Rajoy siembra optimismo ¿Qué recogerá?

Hay una cosa que sorprende de la campaña del PP. Con una mayoría absoluta (casi) asegurada, mantienen sin ningún cambio el mismo discurso económico. Un discurso que podría resumirse en que llegarán a la Moncloa, generarán confianza, vendrán inversiones, se creará empleo y con ese empleo se financiarán los servicios públicos. Ni recortes sociales, ni subida de impuestos sino todo lo contrario: actualización de las pensiones y reducción de impuestos a las empresas y emprendedores.  Pero si se echa una mirada a Europa y a las previsiones económicas para los próximos años, todo esto parece más cercano a un ejercicio de “wishful thinking” que a un plan económico creíble.

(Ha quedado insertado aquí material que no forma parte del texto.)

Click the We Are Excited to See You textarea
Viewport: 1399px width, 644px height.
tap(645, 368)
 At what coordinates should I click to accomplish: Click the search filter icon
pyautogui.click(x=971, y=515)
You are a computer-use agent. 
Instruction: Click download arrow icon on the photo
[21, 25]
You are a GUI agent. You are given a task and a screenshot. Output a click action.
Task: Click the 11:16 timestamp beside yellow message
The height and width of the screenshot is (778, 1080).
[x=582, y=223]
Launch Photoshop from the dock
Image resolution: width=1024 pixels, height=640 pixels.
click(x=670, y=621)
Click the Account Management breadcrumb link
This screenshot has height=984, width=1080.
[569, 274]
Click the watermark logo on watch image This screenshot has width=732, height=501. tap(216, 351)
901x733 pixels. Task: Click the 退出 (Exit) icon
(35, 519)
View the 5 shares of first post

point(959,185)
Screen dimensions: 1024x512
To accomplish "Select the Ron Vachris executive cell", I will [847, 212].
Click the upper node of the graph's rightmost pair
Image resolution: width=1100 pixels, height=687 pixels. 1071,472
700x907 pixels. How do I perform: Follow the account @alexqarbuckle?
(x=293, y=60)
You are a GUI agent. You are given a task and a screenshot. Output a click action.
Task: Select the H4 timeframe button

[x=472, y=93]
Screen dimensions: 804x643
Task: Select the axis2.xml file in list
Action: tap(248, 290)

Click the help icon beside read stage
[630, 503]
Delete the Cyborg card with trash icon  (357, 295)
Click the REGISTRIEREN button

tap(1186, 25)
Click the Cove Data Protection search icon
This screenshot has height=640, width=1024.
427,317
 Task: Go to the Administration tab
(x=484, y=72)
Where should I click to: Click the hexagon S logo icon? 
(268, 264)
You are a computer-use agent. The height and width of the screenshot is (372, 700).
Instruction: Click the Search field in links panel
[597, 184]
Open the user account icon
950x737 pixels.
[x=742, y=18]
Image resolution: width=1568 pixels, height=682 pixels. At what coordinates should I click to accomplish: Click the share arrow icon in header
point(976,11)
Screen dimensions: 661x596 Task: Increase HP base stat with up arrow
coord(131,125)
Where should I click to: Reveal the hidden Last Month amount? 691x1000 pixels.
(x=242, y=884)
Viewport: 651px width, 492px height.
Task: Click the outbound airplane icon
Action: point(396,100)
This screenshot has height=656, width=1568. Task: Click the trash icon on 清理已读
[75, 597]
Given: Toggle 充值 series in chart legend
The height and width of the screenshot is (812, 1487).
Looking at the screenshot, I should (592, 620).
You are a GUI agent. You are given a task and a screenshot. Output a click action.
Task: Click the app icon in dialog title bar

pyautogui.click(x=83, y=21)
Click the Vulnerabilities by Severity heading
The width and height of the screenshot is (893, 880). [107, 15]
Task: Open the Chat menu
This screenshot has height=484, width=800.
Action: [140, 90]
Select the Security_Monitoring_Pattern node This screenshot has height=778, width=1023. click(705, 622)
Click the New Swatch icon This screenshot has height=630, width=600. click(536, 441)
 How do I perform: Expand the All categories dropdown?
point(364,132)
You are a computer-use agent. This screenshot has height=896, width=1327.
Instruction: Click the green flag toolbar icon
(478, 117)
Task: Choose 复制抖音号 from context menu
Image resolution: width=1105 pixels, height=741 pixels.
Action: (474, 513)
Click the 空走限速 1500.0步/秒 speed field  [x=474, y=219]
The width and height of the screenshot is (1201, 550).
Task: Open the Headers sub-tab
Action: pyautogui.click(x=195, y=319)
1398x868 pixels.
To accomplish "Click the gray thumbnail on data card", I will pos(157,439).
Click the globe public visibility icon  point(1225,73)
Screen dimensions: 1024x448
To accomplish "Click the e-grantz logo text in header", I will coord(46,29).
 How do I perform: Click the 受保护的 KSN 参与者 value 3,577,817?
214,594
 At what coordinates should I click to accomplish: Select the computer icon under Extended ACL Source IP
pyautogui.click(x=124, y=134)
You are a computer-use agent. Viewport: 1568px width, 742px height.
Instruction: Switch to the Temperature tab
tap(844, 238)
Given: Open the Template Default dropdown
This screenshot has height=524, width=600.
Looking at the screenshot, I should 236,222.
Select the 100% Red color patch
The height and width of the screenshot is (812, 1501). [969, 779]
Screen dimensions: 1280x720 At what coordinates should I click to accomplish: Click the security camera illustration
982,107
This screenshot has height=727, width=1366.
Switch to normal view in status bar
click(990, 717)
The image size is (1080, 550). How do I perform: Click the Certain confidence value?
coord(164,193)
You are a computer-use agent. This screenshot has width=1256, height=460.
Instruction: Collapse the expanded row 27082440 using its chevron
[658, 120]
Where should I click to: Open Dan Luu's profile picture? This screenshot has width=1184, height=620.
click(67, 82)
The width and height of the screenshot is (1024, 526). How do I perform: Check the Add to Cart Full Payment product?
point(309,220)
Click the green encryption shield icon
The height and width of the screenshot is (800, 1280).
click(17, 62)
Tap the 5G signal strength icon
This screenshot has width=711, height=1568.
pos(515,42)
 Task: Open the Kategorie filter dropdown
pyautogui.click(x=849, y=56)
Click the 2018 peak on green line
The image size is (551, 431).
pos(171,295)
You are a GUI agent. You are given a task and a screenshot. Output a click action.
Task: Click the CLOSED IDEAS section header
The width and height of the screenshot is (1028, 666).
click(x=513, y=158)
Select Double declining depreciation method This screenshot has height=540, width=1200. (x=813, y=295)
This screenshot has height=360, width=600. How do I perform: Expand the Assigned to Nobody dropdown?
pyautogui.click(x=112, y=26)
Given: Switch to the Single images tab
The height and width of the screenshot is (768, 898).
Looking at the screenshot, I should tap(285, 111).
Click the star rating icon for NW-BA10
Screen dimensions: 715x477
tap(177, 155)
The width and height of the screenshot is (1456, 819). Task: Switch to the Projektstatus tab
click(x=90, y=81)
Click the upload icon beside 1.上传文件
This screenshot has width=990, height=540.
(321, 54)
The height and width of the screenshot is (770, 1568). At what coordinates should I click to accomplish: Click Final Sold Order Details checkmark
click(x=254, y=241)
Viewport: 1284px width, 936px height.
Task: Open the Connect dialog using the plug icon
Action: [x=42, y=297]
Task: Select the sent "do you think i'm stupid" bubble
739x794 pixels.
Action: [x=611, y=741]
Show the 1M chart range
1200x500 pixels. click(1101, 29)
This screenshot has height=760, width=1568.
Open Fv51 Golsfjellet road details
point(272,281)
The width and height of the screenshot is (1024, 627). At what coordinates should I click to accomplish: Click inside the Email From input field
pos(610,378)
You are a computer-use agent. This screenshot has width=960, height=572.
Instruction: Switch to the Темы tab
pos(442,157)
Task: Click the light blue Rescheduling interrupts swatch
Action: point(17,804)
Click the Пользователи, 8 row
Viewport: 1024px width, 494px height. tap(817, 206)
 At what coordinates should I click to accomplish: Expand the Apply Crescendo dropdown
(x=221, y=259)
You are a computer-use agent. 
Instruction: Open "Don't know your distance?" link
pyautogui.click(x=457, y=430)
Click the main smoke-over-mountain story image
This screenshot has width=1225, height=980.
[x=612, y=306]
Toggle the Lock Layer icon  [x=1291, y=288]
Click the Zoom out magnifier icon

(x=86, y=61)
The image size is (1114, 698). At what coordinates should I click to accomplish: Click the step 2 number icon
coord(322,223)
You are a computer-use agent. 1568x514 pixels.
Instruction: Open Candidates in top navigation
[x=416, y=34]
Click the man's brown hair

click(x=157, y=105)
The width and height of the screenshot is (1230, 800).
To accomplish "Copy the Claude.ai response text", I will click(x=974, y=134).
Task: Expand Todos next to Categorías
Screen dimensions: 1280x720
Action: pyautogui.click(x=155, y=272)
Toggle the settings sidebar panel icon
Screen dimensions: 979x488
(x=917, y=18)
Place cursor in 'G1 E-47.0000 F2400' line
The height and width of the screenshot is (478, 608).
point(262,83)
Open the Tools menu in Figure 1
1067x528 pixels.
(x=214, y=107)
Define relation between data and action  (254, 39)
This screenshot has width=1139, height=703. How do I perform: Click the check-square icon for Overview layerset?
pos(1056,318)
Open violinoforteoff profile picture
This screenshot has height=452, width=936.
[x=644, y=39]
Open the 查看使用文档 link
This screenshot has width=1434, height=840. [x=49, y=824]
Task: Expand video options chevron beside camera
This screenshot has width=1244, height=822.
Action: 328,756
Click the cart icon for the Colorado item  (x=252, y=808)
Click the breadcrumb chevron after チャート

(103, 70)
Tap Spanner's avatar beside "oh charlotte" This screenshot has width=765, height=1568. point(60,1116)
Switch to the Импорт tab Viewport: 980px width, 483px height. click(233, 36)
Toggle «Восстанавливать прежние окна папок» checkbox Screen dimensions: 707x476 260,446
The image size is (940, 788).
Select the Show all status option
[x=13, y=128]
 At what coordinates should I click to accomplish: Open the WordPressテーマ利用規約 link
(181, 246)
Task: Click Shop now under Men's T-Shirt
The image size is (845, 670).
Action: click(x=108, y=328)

Además, en la campaña electoral, el PP está apostando a centrar su mensaje en la creación de empleo, repitiendo una y otra vez que, tal y como hicieron en 1996 pueden revertir la situación y crear empleo. Más allá de las diferencias de la situación actual con la de 1996 (no se puede volver a apostar por el ladrillo, no se tiene un contexto internacional favorable y no estamos en vías de recuperación económica), lo que está claro es que el discurso está calando en la sociedad.

 

Según el segundo sondeo pre-electoral de la Fundación Ortega y Gasset (PDF), entre octubre y noviembre ha aumentado considerablemente el optimismo sobre la situación económica futura. Las perspectivas económicas no acompañan ese pronóstico, por lo que parece ser que es la campaña la principal causante de este cambio de percepción.

Es lógico que el Partido Popular centre su mensaje en el empleo y la economía (es la principal preocupación para un 80% de la población según el CIS). De hecho, gracias a la experiencia de 1996, se puede considerar al PP como “dueño” de los temas de empleo en la política española (tal y como el PSOE lo es en el tema de la igualdad). Todo cuadra y por eso el 20-N veremos una gran mayoría absoluta del PP.

Lo que no acaba de ser del todo lógico es que, con esa seguridad en el resultado, se siga instalando la idea que la situación actual tiene fácil solución y que se podrá repetir el relato de 1996. Aumentar las expectativas económicas puede ser beneficioso a corto plazo, pero una vez en el gobierno y con la gestión cotidiana de la crisis, puede llevar al desengaño de una gran parte de la población. En definitiva: el PP podría estar tirándose piedras en su propio tejado.

Rajoy está sembrando optimismo, de eso no cabe duda y las encuestas lo notan. La pregunta es: ¿Recogerá tempestades?